Figure 5. siRNA against hBest1 reduces calcium-activated chloride conductance in CFPAC-1 cells.

A, siRNA 03 and 05 (30 nm) were simultaneously transfected into CFPAC-1 cells using electroporation (Amaxa). Real time PCR analysis of isolated RNA demonstrated knockdown of 69 ± 3% (n= 6) at 48 h, which was reduced to 48 ± 3% (n= 8) by 72 h. B, Western blot analysis of extracted protein at 72 h after siRNA 03 and 05 simultaneous transfection showed that hBest1 protein had a considerably reduced band intensity of 79 ± 9% (n= 2). Detection of hBest1 in CFPAC-1 cells was performed using the rabbit polyclonal antibody, Bst112 antibody (1 : 750 dilution, Fabgennix). A band at 68 kDa corresponds to the hBest1 protein. A β-actin antibody (Abcam) was used as a loading control and is shown in the lower panels. C, iodide efflux analysis of CFPAC-1 cells after transfection with pooled 03 and 05 siRNA (30 nm; n= 8).
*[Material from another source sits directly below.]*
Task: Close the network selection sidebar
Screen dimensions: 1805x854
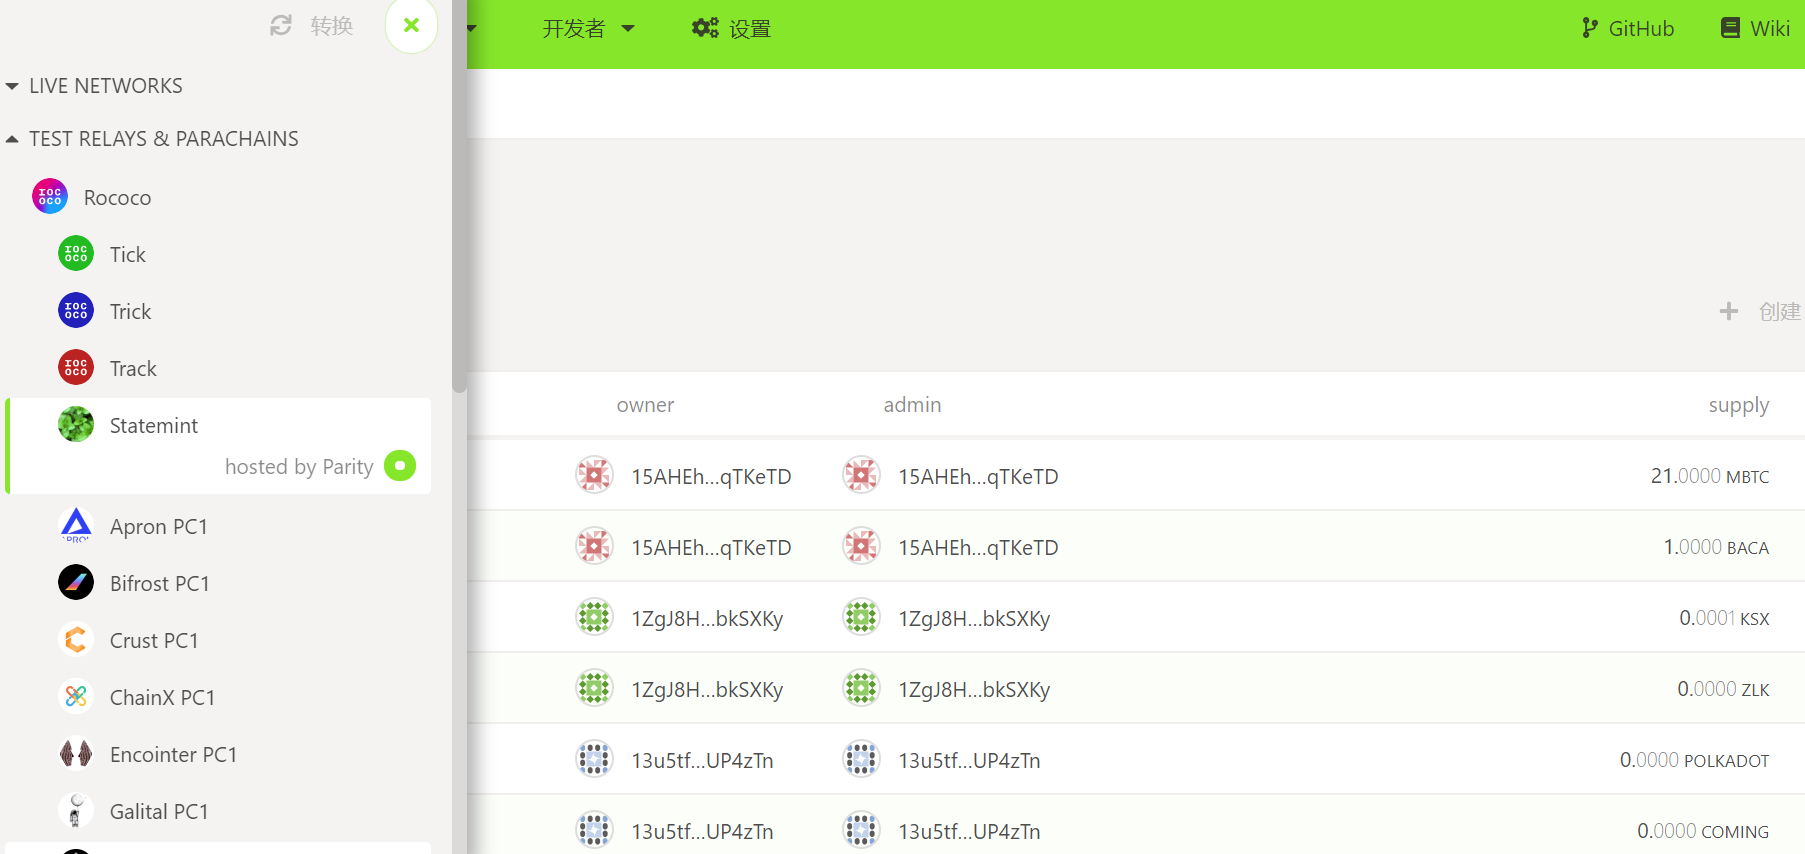Action: point(411,26)
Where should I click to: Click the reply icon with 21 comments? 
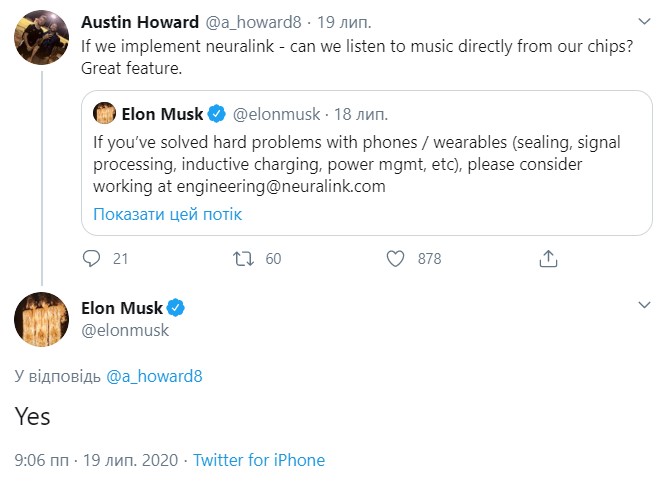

Negative control siRNA was used to standardise the response (30 nm; n= 8). During the period indicated by the filled bar 100 μm UTP was added to the efflux buffer. Symbols and error bars are means ±s.e.m. (n values indicated on figure) for each condition. Where not shown, error bars are smaller than symbol size. ***Significantly different from control (P < 0.001).